Zimbabwe - Mugabe et Tsvangirai s'entendent sur la formation d'un gouvernement

Harare — Le parti du président zimbabwéen Robert Mugabe a conclu hier un accord de partage du pouvoir avec le MDC de l'opposant Morgan Tsvangirai, ce qui pourrait mettre fin à la crise post-électorale dans laquelle se débat le pays, ont annoncé les deux parties.

L'accord sera formellement signé lundi, a annoncé le médiateur dans la crise, le président sud-

africain Thabo Mbeki.

Mbeki a déclaré que la Zanu-FP de Mugabe et le Mouvement pour le changement démocratique (MDC) s'étaient mis d'accord sur toutes les questions litigieuses et qu'ils présenteraient un gouvernement d'union nationale lundi.

«Tous les négociateurs», à savoir le président Robert Mugabe, le chef de l'opposition Morgan

Tsvangirai et le dirigeant d'une faction dissidente, Arthur Mutambara, «ont avalisé le document et l'ont signé», a-t-il ajouté.

Les détails sur «la constitution et la composition d'un gouvernement comprenant toutes les parties seront annoncés lundi», lors d'une cérémonie à laquelle assisteront des dirigeants de l'Afrique australe et du continent, a continué M. Mbeki.

«Je suis absolument certain que les dirigeants du Zimbabwe sont décidés à appliquer ces accords [...] c'est un dénouement qui résulte de décisions auxquelles sont arrivés les dirigeants du Zimbabwe», a dit Mbeki.

Tsvangirai et Mugabe s'opposent l'un à l'autre depuis une décennie. Tsvangirai, qui avait devancé Mugabe au premier tour de l'élection présidentielle le 29 mars dernier, s'était retiré du second tour organisé en juin en invoquant des violences et des manoeuvres d'intimidation visant ses partisans.

Seul en lice, Mugabe, chef de l'État depuis 1980, a été proclamé vainqueur du scrutin,, mais cette réélection contestée lui a valu les foudres des chancelleries occidentales ainsi que de nouvelles sanctions internationales.

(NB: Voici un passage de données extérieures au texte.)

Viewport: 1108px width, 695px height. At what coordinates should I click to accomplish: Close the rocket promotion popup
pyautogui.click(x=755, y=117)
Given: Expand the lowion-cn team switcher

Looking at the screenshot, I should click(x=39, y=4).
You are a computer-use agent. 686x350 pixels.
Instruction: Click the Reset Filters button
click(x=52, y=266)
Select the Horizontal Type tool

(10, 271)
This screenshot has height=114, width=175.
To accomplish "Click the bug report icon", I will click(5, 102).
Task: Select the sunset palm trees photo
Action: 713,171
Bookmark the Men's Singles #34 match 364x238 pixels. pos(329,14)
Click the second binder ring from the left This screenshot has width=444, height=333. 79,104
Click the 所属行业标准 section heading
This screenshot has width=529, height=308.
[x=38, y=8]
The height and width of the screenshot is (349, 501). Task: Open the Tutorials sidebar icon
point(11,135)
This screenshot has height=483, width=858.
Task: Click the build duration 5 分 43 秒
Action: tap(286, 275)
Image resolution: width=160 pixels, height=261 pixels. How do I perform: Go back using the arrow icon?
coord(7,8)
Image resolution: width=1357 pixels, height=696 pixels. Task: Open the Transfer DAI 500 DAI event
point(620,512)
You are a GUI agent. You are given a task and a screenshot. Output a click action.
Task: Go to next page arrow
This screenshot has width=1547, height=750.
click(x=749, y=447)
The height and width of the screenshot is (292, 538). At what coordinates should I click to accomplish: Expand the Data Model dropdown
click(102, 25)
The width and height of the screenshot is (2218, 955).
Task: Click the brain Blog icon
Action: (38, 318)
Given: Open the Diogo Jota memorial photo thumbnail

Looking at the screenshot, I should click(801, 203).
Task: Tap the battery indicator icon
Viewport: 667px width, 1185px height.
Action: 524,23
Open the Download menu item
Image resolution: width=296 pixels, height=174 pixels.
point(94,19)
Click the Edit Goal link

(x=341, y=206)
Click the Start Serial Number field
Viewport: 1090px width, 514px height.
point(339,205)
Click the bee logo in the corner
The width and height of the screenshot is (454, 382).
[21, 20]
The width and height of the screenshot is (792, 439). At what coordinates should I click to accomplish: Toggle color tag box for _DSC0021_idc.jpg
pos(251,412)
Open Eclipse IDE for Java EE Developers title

Le pays espèrent qu'un accord politique permettra de redresser une économie en lambeaux. L'inflation dépasse 11 millions % au Zimbabwe, qui est en proie à de graves pénuries de produits alimentaires et de carburant. Cette situation a poussé des millions d'habitants à chercher de quoi subsister dans les pays voisins, ce qui a créé des tensions avec les populations locales.

«C'est fait au Zimbabwe, c'est fait par les Zimbabwéens, le reste du monde doit respecter le fait que le peuple du Zimbabwe ait pris une décision au sujet de son pays», a déclaré Mbeki.

Le chef de l'État sud-africain a ajouté qu'une cérémonie de signature officielle se déroulerait en principe lundi à Harare en présence de dirigeants régionaux.